Written tasks -
1: List every word or phrase that the airport essay sets inside quotation marks.
2: Reproduce everything in the airport essay from "Then I hear" down to "about this family.".

Document extract -
======

I hope my kids won't be gay. I'm writing this with the realization that it could come across as a radical and even bigoted thing to say in this day and age, and yes, worrying about how it will sound to my gay friends, whom I do not intend to insult.
I'm at the airport in a loooong line waiting for customer service. There are three or four reps at the counter, and they're working their little hearts out, but this mass of people is inching forward ever so slowly. I watch the people around me, absently noticing small details. A pair of young couples, eight sandalled feet; both men have their toes out, both women wearing cosy socks. An older woman in a striped shirt creates a big space between herself and the people in front of her. She makes eye contact and smiles at me. Is she flying alone like I am? I wonder.
Then I hear laughter and see two teens huddled together in line behind their parents, sharing a joke. The older one, maybe 16-17, with Kurt Cobain hair and a stubbly chin, is obviously a boy becoming a young man. The other, younger (14ish) is also boyish in dress with very short hair and oversized sweatshirt. But something snags my glance, which would've otherwise flitted on by. She's a girl. There are tells in her features and her affect, but I know it before I know why I know it. I ponder the keenness of human discernment that allows for this observation. And I don't think this girl is a tomboy; I bet she's "nonbinary" or even "trans."
As if for further confirmation, her mom and dad are both sporting prominent "pride" symbols on their luggage. Giant gaudy rainbows glare out at the world defensively, protectively, proudly. I begin to make up a story in my head about this family.
In my story they are boldly progressive, fierce advocates for gay rights who have raised their kids on "love is love," telling them it's just as good to marry a person of the same sex as the opposite, heaping special praise and attention on gay friends, buying gay pride T-shirts, putting out “In This House...” yard signs. Minus the yard signs, this was pretty much how I raised my daughters, so I draw on personal history to craft this hypothetical family bio. I then imagine that when the daughter here started showing interest in gender, the parents (mom in particular) were pretty pleased. What better to cement your ally-cred than accepting your lgbtqia+2s child and advocating for her them? Fast forward to now and here they stand, rainbows forward, trans ambassador/mascot in tow...

======

Supplied data -
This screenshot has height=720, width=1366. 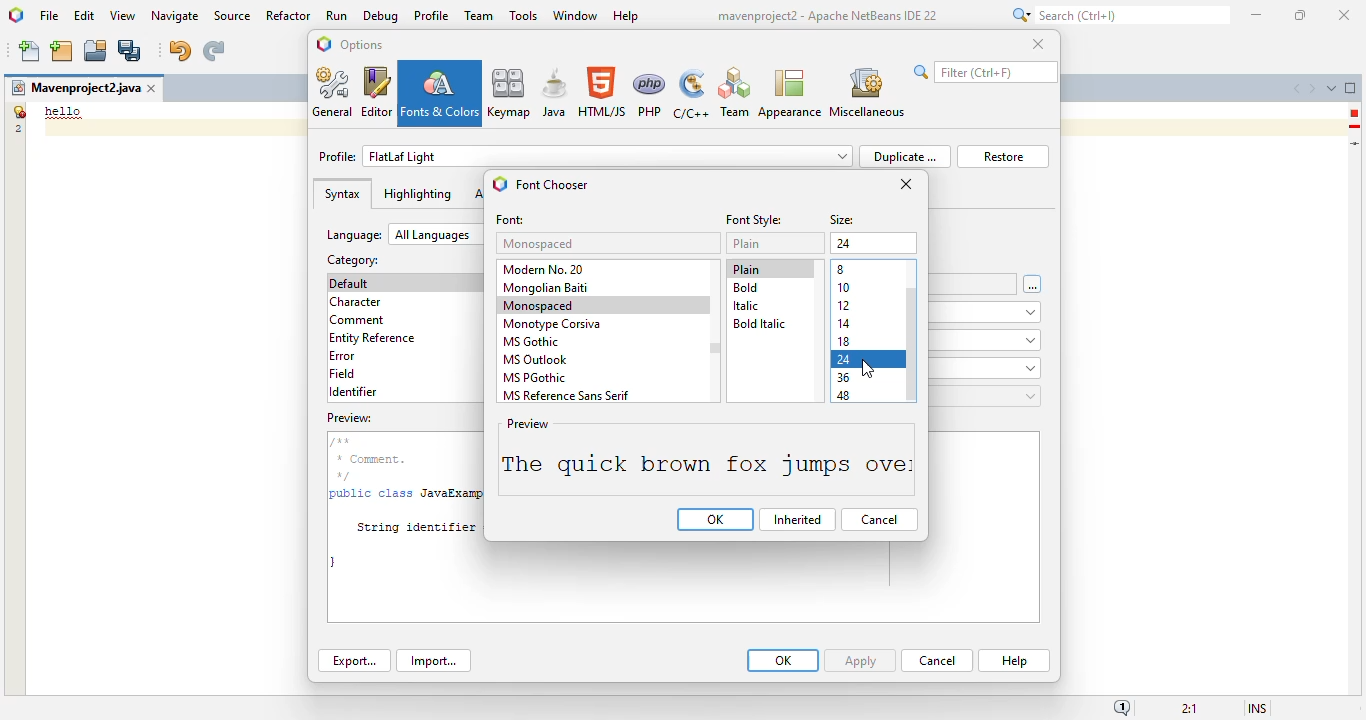 I want to click on title, so click(x=826, y=16).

======

Outputs in order -
1:
- "nonbinary"
- "trans"
- "pride"
- "love is love"
- “In This House...”

2:
Then I hear laughter and see two teens huddled together in line behind their parents, sharing a joke. The older one, maybe 16-17, with Kurt Cobain hair and a stubbly chin, is obviously a boy becoming a young man. The other, younger (14ish) is also boyish in dress with very short hair and oversized sweatshirt. But something snags my glance, which would've otherwise flitted on by. She's a girl. There are tells in her features and her affect, but I know it before I know why I know it. I ponder the keenness of human discernment that allows for this observation. And I don't think this girl is a tomboy; I bet she's "nonbinary" or even "trans."
As if for further confirmation, her mom and dad are both sporting prominent "pride" symbols on their luggage. Giant gaudy rainbows glare out at the world defensively, protectively, proudly. I begin to make up a story in my head about this family.